We're discussing with multiple potential industry partner has also different and that we are making very good focus on this front. We strongly believe in the potential of PRX-110 to improve the quality of life of patients leading with CF and look forward to the continued development of these assets alongside a strong partner in the space.
Next I want to discuss our commercial product alfataliglicerase for the treatment of gaucher disease and the progress made to date with our activity in the Brazilian market. As everybody knows, Fiocruz submitted a letter of intent to purchase approximately $24 million of drug product and on March 22, we received a formal purchase order of $24.3 million of drug product. Shipment of approximately $3.6 million of the product was completed in June with an additional shipment of $1.3 million completed in July and $2.2 million scheduled to be shipped later this quarter.
According to the purchase order received by the company, additional shipments are scheduled to be made during fourth quarter. We are working closely with Fiocruz and our people on the ground and engaging with patient advocacy group and treating physicians.
We look forward to updating you on our next quarterly call with our continued progress both on the clinical and business development front. As we continue to execute on our goal of bringing improve another version of existing drugs to patient as rapidly as possible.
I will now return the call over to the operator to take any questions you may have.

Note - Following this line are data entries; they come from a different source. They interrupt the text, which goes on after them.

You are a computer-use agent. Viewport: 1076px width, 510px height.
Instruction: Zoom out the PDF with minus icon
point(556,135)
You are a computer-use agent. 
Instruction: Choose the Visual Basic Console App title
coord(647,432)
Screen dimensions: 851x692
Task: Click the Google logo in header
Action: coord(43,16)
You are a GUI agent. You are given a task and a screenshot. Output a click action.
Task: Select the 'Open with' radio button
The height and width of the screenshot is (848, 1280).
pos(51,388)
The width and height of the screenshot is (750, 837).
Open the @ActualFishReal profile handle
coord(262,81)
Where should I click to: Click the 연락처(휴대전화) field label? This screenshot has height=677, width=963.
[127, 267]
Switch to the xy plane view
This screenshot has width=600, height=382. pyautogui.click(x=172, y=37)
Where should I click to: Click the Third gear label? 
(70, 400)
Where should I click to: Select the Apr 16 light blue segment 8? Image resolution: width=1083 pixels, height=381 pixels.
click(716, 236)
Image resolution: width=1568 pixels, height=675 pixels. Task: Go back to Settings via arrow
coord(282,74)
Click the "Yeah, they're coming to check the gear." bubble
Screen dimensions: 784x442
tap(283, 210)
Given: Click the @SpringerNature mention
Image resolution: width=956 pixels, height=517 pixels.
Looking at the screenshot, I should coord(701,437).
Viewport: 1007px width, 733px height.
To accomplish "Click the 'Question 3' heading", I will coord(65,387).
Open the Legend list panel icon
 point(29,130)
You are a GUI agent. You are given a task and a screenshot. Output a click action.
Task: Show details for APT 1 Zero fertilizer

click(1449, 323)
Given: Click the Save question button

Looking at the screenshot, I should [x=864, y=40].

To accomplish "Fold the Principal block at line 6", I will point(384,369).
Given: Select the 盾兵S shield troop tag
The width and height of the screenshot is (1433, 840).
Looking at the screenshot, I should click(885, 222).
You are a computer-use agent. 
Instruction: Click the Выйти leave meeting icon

Question-and-Answer Session
Operator
[Operator Instructions] Our first question comes from the line of Ram Selvaraju from Rodman & Renshaw. Your question please.
Unidentified Analyst
Hey, this is Mitchell on for Ram. Thank you for taking our questions. My first question is when does the company anticipate moving PRX-110 into late stage compared or controlled trials in cystic fibrosis?
Moshe Manor
Can you please repeat your - we can't clearly, barely hear you.
Unidentified Analyst
Yeah. When does the company anticipate moving PRX-110 into a late stage compared or controlled trial in cystic fibrosis patients?
Moshe Manor
Yeah, we actually are now in discussion as we pointed out with - both with preparing with regulatory and with our medical advisory board to design the best, what will be the best study and based on the discussion, it was then and our discussion with partner we'll take decisions on the next phase, Ram.
Unidentified Analyst
Okay. And how does the FDA's decision on permitting the NDA submission for Galafold potentially impact the regulatory timeline for completion of development and possible marketing authorization for PRX-102 to treat Fabry disease?
Moshe Manor
Well, I think this is positive development from our side because as we see the FDA is more open and more flexible in terms of bringing new product based on the need to bring new products to the market. So based on what we understand now, it would provide us the opportunity to actually engage with the FDA after they say once we have the interim analysis or so and to talk about earlier submission after one year - with one year data.
Unidentified Analyst
Okay. And what's likely to be the cost of the pivotal development of PRX-102?
Yossi Maimon
So, the total cost of the trial for the development, we estimated to be in the neighborhood of $40 million fully loaded of the way through approval.
Unidentified Analyst
Okay, great. Thank you, guys.
Yossi Maimon
Sure.
Operator
Thank you. Our next question comes from the line Peter Welford from Jefferies. Your question please.
Peter Welford
Hi. Thanks for taking my questions. Just speaking first of all is 102, wondering if there are any final thought to go to the FDA ahead of time the interim data to understand the potential pool that maybe needed for them to consider as a passage or would you have only consider going to the FDA once the interim data are in hand next year? And then on the finances, just wonder if you could I guess talk a little bit about the - it looks as though the shipments to Pfizer was pretty high this quarter if I think 3.6 million were to Brazil presumably the balance were to Pfizer this quarter. So I'm just facing or should we read anything into that? And can you also then perhaps do why the COGS as well was relatively high this quarter compared to what we've seen in prior periods? Thank you.
Yossi Maimon
Sure. Thanks, Peter for the - it's Yossi, I'll try to take these questions one at a time so. The first one, I think it's a good question. I think that our current thinking is to generate the data first, set of data and once we'll have the one-year data from the Balance study by that time we will have longer term data from the Phase I to additional data from other studies. I think that that will give us a very robust set of data to go into the FDA and see how we can proceed. So that's with in connection with the FDA. So we see it as a very positive change in the FDA recently. And I think it's good for us and for the entire Fabry community. As far the shipments that we're shipping to Pfizer the way to think about it is basically we're selling, we're building up inventory. Pfizer is doing - is one of our supplier for the life organization [ph] for the full and finish process. So the way we do it is we sell it to Pfizer and then we buy back from Pfizer when it's a fully packaged file, so some these increased revenues that you see coming from Pfizer basically is kind of an inventory buildup if you will for the shipments, for future shipments into Brazil, directly related to that the cost is higher because those shipments that we're making through Pfizer are basically done at cost de minimis gross profit on those.
Peter Welford
That's great. Thank you.